= Problem requirements =
Make an exact copy of the entries below.

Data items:
──────

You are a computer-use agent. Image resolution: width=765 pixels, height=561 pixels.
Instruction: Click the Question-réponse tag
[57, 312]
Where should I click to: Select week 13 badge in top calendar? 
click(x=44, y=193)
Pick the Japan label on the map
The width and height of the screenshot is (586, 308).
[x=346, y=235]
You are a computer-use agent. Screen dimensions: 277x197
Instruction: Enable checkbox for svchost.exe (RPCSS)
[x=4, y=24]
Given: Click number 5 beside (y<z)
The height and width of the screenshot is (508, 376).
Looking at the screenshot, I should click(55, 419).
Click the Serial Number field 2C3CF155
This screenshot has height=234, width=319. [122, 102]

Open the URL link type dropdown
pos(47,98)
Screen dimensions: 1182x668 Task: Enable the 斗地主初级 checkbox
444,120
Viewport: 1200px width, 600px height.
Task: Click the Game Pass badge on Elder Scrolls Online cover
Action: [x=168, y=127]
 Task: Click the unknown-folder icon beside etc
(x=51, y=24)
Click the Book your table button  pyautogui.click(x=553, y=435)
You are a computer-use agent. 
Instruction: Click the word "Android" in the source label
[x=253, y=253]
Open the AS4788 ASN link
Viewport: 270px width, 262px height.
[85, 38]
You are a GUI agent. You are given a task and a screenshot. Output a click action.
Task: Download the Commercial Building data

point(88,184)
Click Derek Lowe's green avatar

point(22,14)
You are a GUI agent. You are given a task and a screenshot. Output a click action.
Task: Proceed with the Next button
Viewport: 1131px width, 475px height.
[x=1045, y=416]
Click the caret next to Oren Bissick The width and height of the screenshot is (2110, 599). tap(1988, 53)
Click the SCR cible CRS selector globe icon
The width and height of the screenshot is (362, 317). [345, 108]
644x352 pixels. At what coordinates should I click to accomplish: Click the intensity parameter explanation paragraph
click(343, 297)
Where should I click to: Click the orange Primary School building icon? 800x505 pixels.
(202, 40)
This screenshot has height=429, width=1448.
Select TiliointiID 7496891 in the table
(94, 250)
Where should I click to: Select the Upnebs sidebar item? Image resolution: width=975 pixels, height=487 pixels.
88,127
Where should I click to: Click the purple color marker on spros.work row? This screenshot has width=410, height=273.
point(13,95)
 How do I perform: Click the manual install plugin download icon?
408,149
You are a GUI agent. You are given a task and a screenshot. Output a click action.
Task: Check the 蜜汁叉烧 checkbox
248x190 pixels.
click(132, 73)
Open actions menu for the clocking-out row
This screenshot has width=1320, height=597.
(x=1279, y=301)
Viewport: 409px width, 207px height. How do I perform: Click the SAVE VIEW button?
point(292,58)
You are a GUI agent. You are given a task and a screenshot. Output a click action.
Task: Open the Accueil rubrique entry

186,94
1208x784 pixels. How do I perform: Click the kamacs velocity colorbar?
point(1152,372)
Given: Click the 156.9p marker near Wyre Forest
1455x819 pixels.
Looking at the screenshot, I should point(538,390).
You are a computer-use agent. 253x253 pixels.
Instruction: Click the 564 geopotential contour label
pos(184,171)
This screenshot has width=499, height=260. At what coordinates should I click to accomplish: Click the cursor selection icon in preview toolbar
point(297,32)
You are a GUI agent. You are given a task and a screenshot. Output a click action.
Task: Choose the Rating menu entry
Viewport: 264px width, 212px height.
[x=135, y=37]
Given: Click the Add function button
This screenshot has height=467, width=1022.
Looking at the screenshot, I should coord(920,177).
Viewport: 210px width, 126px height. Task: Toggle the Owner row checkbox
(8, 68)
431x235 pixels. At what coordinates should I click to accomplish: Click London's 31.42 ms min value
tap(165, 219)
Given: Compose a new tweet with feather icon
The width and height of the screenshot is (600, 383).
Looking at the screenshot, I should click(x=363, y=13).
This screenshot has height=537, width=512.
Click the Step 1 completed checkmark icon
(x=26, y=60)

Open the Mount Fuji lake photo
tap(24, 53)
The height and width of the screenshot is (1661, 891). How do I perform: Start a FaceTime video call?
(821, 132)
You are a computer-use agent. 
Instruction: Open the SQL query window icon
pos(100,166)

──────

= Answer box =
You are a computer-use agent. Image resolution: width=765 pixels, height=561 pixels.
Instruction: Click the Question-réponse tag
[57, 312]
Where should I click to: Select week 13 badge in top calendar? 
click(x=44, y=193)
Pick the Japan label on the map
The width and height of the screenshot is (586, 308).
[x=346, y=235]
You are a computer-use agent. Screen dimensions: 277x197
Instruction: Enable checkbox for svchost.exe (RPCSS)
[x=4, y=24]
Given: Click number 5 beside (y<z)
The height and width of the screenshot is (508, 376).
Looking at the screenshot, I should click(55, 419).
Click the Serial Number field 2C3CF155
This screenshot has height=234, width=319. [122, 102]

Open the URL link type dropdown
pos(47,98)
Screen dimensions: 1182x668 Task: Enable the 斗地主初级 checkbox
444,120
Viewport: 1200px width, 600px height.
Task: Click the Game Pass badge on Elder Scrolls Online cover
Action: [x=168, y=127]
 Task: Click the unknown-folder icon beside etc
(x=51, y=24)
Click the Book your table button  pyautogui.click(x=553, y=435)
You are a computer-use agent. 
Instruction: Click the word "Android" in the source label
[x=253, y=253]
Open the AS4788 ASN link
Viewport: 270px width, 262px height.
[85, 38]
You are a GUI agent. You are given a task and a screenshot. Output a click action.
Task: Download the Commercial Building data

point(88,184)
Click Derek Lowe's green avatar

point(22,14)
You are a GUI agent. You are given a task and a screenshot. Output a click action.
Task: Proceed with the Next button
Viewport: 1131px width, 475px height.
[x=1045, y=416]
Click the caret next to Oren Bissick The width and height of the screenshot is (2110, 599). tap(1988, 53)
Click the SCR cible CRS selector globe icon
The width and height of the screenshot is (362, 317). [345, 108]
644x352 pixels. At what coordinates should I click to accomplish: Click the intensity parameter explanation paragraph
click(343, 297)
Where should I click to: Click the orange Primary School building icon? 800x505 pixels.
(202, 40)
This screenshot has height=429, width=1448.
Select TiliointiID 7496891 in the table
(94, 250)
Where should I click to: Select the Upnebs sidebar item? Image resolution: width=975 pixels, height=487 pixels.
88,127
Where should I click to: Click the purple color marker on spros.work row? This screenshot has width=410, height=273.
point(13,95)
 How do I perform: Click the manual install plugin download icon?
408,149
You are a GUI agent. You are given a task and a screenshot. Output a click action.
Task: Check the 蜜汁叉烧 checkbox
248x190 pixels.
click(132, 73)
Open actions menu for the clocking-out row
This screenshot has width=1320, height=597.
(x=1279, y=301)
Viewport: 409px width, 207px height. How do I perform: Click the SAVE VIEW button?
point(292,58)
You are a GUI agent. You are given a task and a screenshot. Output a click action.
Task: Open the Accueil rubrique entry

186,94
1208x784 pixels. How do I perform: Click the kamacs velocity colorbar?
point(1152,372)
Given: Click the 156.9p marker near Wyre Forest
1455x819 pixels.
Looking at the screenshot, I should point(538,390).
You are a computer-use agent. 253x253 pixels.
Instruction: Click the 564 geopotential contour label
pos(184,171)
This screenshot has width=499, height=260. At what coordinates should I click to accomplish: Click the cursor selection icon in preview toolbar
point(297,32)
You are a GUI agent. You are given a task and a screenshot. Output a click action.
Task: Choose the Rating menu entry
Viewport: 264px width, 212px height.
[x=135, y=37]
Given: Click the Add function button
This screenshot has height=467, width=1022.
Looking at the screenshot, I should coord(920,177).
Viewport: 210px width, 126px height. Task: Toggle the Owner row checkbox
(8, 68)
431x235 pixels. At what coordinates should I click to accomplish: Click London's 31.42 ms min value
tap(165, 219)
Given: Compose a new tweet with feather icon
The width and height of the screenshot is (600, 383).
Looking at the screenshot, I should click(x=363, y=13).
This screenshot has height=537, width=512.
Click the Step 1 completed checkmark icon
(x=26, y=60)

Open the Mount Fuji lake photo
tap(24, 53)
The height and width of the screenshot is (1661, 891). How do I perform: Start a FaceTime video call?
(821, 132)
You are a computer-use agent. 
Instruction: Open the SQL query window icon
pos(100,166)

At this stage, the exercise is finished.